Goldman Sachs beats expectations as the earnings season starts with financials releasing their Q1 2021 earnings
Goldman Sachs started the Q1 2021 earnings season by reporting results exceeding analysts’ expectations. The financial services giant reported net earnings of $6.84 billion and earnings-per-share (EPS) of $18.62 for the first quarter of the year.
The investment banking division is responsible for 21% of the total net revenue of $17.70 billion for the quarter. The asset and consumer management divisions contributed to a combined 36%, with the remainder belonging to global market divisions.
Source: Goldman Sachs
Q1 2021 Earnings Highlights
The quarterly earnings are closely monitored by investors as they have huge implications for the proper valuation of a company. Investors estimate future cash flows, then discount them to the present to calculate the intrinsic value of a company. If a company appears undervalued, investors will buy its shares. If it appears to be trading at market value, they will hold. If it appears overvalued, investors will likely sell existing holdings or even sell short.
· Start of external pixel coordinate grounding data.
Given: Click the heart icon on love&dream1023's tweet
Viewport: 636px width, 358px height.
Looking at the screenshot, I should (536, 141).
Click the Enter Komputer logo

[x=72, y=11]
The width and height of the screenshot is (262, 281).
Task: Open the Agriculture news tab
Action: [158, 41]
Goldman beat revenue expectations by over $5 billion and EPS expectations by over $8-per-share. Net revenues more than doubled from the same period in 2020, with record asset management net revenues. Book value per common share rose by 6.2% as the firm returned over $3 billion to common shareholders.
Goldman managed to retain its number one spot in worldwide announced and completed mergers. It also repurchased $2.7 billion worth of shares, in a sign that the company sees its shares undervalued by market participants.
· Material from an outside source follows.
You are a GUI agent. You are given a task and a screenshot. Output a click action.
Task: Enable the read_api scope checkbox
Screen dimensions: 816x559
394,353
Unsurprisingly, the share price increased on the announcement. Goldman’s shares are up 27% YTD and over 100% in the last five years, currently trading close to all-time highs.
These encouraging results for the quarter are likely to be mirrored by other companies in the financial sector. In fact, the market expects a strong quarter, as the fiscal stimulus and the gradual reopening of the economy encouraged spending. Goldman Sachs (and others) can only have benefited from interest in financial markets increasing exponentially.